That word struck the superintendent like a shock. The very idea of a slave's thinking-making a decision for himself concerning an action he was to perform — was repugnant to a member of the dominant race. They preferred to think of their slaves as mindless creatures relying on their masters for the necessities of existence — a comforting fiction that had been maintained for so many rotations of the Galaxy that its originators had come to believe it themselves. He had suspected that this particular slave must be an unusual specimen in many ways; now he was sure of it.
It was this that kept him silent while the creature paused, visibly collected its waning energies, and resumed the tale.
“I found what I thought was the answer at last. Since the tremendous number of particles must have come from the farm that had been blown up, it seemed likely that their orbits would be more or less controlled by that and would have at least a slight family resemblance. If I were to take up a powered, nearly elliptical path through that region, matching velocities with most of them instead of falling in a practically parabolic orbit across their path, I should be able to avoid the worst of the blows.”
Weakly, the shattered creature shuddered and paused, mustering strength to continue.
“I had about made up my mind to try this when I detected another slave inbound,” it went on, “and it occurred to me that two would be better than one. If one died, at least the other could learn from what had happened. I caught him easily since he was in free fall and explained the idea. He seemed willing to follow any suggestion, not thinking for himself at all, so he went with me.
“For a while it worked. We got inside the orbit of the fourth planet without being hit more than a few times each — that was harder on me than on him, because I'd already been hurt quite a lot on the first trip. Into that level, a great deal of the wreckage is formed of quite large particles, anyway; it's easy to see and avoid. Farther in, though, where most of the heavy stuff either never went or was cleared out by collision with the inner planets in a few million of their revolutions, there was much more extremely fine stuff. It actually seems to increase in concentration near the sun. Maybe radiation pressure has something to do with it.

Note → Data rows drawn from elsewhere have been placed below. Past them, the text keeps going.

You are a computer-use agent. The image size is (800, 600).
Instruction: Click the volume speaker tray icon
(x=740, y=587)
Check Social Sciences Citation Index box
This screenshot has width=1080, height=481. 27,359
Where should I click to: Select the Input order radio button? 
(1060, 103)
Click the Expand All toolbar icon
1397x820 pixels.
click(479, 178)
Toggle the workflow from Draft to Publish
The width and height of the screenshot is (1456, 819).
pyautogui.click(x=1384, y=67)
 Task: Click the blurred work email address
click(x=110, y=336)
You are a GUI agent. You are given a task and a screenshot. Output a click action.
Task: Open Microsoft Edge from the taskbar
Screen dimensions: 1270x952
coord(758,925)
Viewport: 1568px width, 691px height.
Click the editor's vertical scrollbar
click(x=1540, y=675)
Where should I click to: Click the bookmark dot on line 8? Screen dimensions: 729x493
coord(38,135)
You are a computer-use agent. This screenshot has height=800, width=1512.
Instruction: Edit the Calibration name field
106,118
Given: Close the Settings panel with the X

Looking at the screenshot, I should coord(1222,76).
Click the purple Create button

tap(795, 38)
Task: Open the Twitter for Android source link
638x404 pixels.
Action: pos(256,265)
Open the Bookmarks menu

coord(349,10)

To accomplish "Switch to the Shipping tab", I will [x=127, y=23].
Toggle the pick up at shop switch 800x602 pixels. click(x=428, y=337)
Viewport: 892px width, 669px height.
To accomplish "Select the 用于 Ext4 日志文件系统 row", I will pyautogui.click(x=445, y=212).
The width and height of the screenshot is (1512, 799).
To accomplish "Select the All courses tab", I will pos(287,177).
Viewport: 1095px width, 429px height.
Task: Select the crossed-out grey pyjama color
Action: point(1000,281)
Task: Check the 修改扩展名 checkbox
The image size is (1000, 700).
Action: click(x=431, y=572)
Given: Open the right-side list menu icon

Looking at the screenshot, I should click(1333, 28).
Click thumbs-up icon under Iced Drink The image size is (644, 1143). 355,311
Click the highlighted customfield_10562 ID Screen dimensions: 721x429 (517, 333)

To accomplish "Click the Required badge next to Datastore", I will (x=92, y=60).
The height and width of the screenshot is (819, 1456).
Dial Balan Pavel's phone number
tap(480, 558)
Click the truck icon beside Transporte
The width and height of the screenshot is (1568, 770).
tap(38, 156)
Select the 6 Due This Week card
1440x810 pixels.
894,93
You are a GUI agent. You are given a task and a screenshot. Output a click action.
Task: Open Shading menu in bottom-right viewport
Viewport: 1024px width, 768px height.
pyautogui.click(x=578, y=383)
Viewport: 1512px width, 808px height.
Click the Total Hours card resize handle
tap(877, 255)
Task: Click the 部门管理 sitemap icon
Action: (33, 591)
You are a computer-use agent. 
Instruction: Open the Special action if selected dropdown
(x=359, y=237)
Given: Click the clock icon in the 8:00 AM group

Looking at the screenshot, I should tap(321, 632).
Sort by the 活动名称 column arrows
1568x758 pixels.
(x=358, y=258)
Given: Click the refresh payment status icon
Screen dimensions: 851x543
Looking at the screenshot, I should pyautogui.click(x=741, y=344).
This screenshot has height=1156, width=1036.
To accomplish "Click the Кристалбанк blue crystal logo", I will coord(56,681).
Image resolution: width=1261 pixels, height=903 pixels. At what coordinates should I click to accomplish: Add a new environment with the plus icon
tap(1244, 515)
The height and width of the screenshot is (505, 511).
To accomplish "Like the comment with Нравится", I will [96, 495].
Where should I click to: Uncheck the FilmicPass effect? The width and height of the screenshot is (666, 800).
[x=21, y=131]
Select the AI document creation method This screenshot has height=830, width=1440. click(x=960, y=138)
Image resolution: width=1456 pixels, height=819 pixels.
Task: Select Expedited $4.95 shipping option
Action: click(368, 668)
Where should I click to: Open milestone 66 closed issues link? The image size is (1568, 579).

“Anyway, we began to take a bad beating again. It was a little better than before. My idea must have had something to it, but it still wasn't good. The other slave wasn't used to it, either, and lost control of himself just as I had. We were almost to the third farm plot then, but he must have gone completely blind from pain. He apparently never sensed the food so near by — that plot is incredibly rich.
“He went blundering squarely into another, useless plot that accompanies the third one in its orbit; an object too small to hold culture material in that temperature range, though still several hundred times the diameter of my body or his. He rammed it hard, and the energy involved in matching velocities was more than enough to volatilize his mass completely. The object was pretty well scarred with impact craters, but he made one of the neatest.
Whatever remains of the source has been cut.